In calculating sex ratios, we considered all offspring (both mutation known and mutation unknown subjects) only of subjects in whom we had directly tested or inferred their mutation status (ie, the children of subjects whose mutation status was unknown were not included in the calculations). As a result, differences in which subjects decide to get tested in a family may partially explain the reduced sex ratios we observed. Men have less compelling personal health reasons for being tested and instead are more likely to be tested if they have children.7 If men (and/or women) with daughters are more likely to participate in family genetic studies and are more likely to seek testing than men with sons, this would result in a reduced sex ratio. Similarly, if men are even more likely to be tested if they have daughters with breast or ovarian cancer, this would further reduce the sex ratio associated with mutation carriers because such men will often test positive for the family mutation. Our observation of even lower sex ratios among offspring of male mutation carriers supports this idea.
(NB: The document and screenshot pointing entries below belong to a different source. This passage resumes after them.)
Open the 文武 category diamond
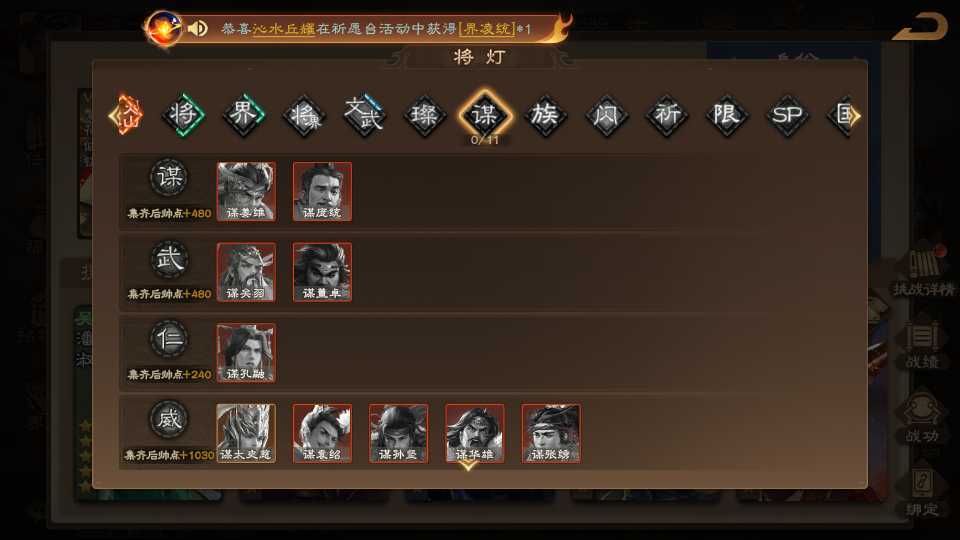 click(x=364, y=114)
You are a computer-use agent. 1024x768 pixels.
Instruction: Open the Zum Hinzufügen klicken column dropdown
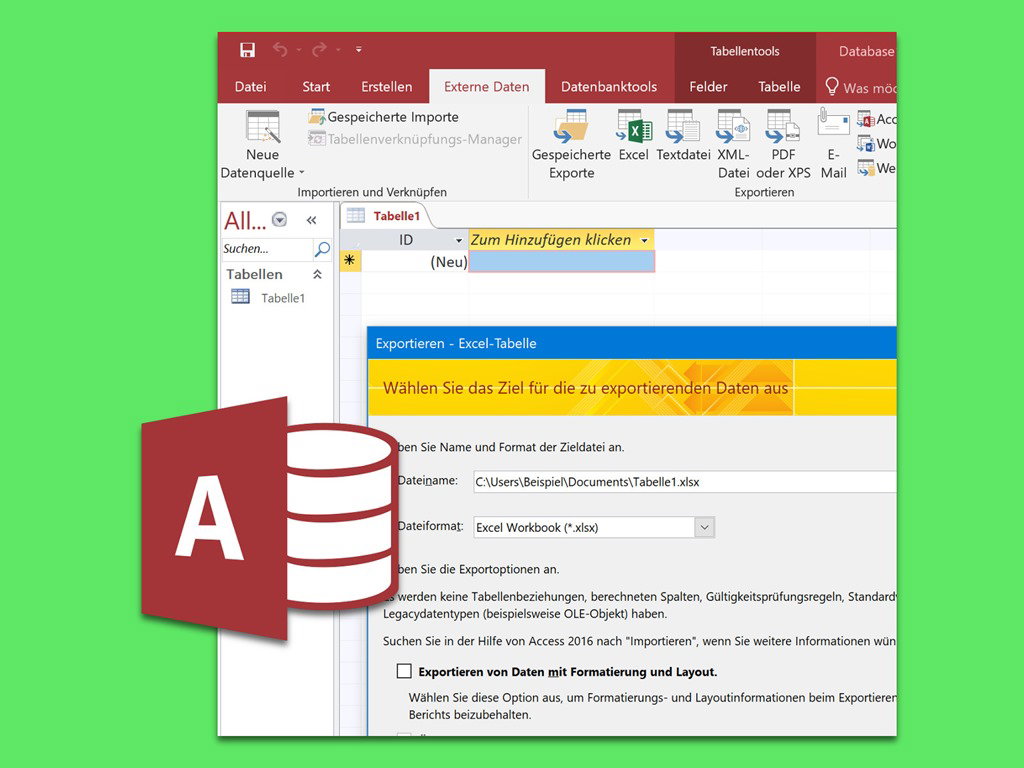645,240
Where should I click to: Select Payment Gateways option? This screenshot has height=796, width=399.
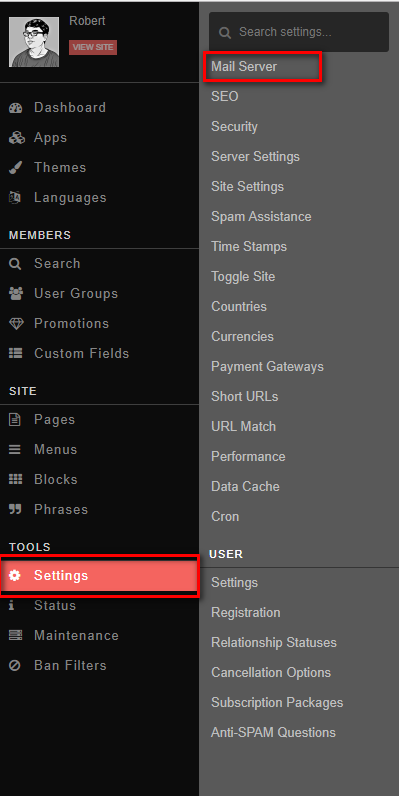268,367
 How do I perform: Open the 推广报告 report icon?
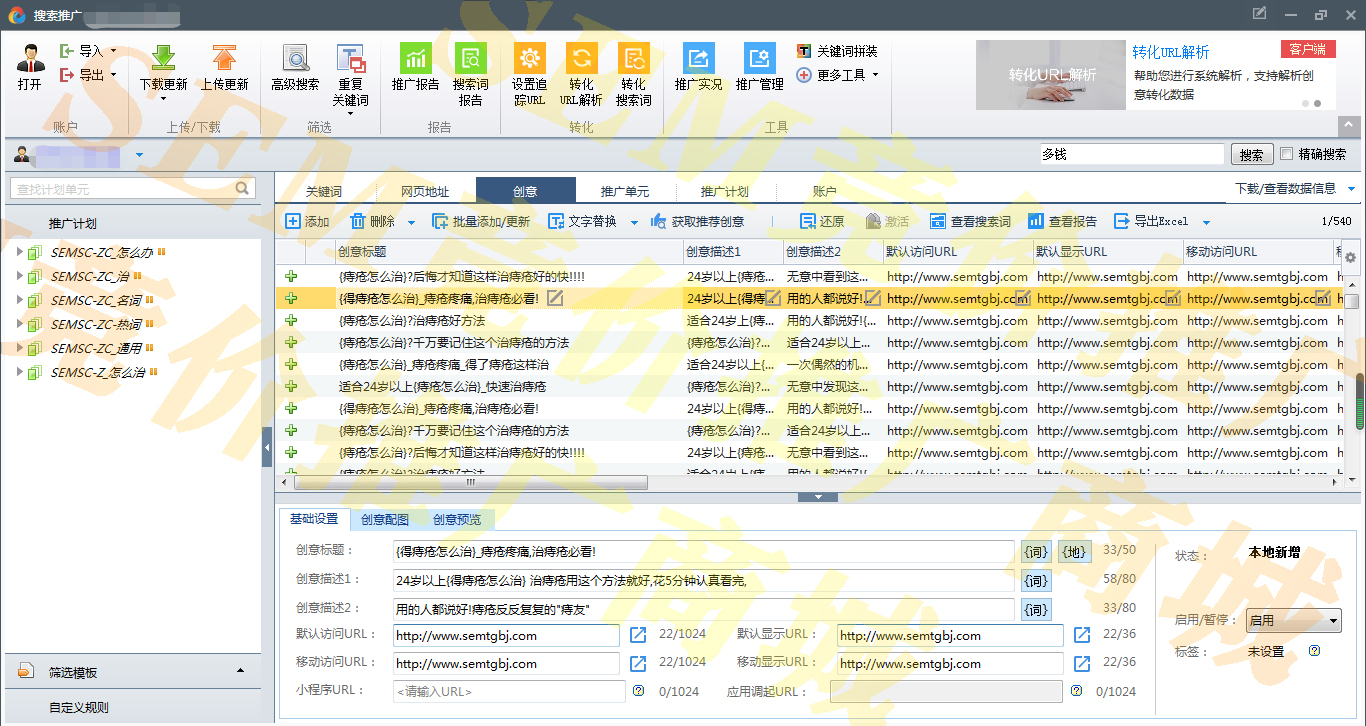click(x=415, y=58)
The observed sex ratio among the offspring of BRCA1 mutation carriers differed depending on whether subjects were tested directly (1.03) or inferred to be positive (0.71). The lower sex ratio for offspring of inferred mutation carriers may be an artifact. Many of these subjects were deceased women with breast or ovarian cancer. To be inferred positive these women must have had children, and at least one descendant had to have tested positive. This scenario is weighted toward individuals with daughters, because daughters develop the syndromic cancers and more often seek testing. We did not see the same phenomenon in the BRCA2 families, but these calculations were based on only 15 subjects who were inferred to be positive for BRCA2.

In summary, data from two study settings do not support the hypothesis that the sex and transmission ratios are particularly distorted in BRCA1 families: we observed no significant differences in the sex ratio comparing BRCA1-positive vs BRCA2-positive vs BRCA1/2-negative subjects, and the proportion of daughters without breast and ovarian cancer born to BRCA1 mutation carriers decreased with the age of the daughter and was below 50% overall. The reduced sex ratios we observed were more consistent, and of greater magnitude, in our BRCA2 families, but in no case did the ratios vary significantly from 1.0. We expect that these observations on sex/transmission ratios primarily reflect the biases inherent in family-based studies of a sex-limited phenotype and that the previous observations of significant distortions were due to chance.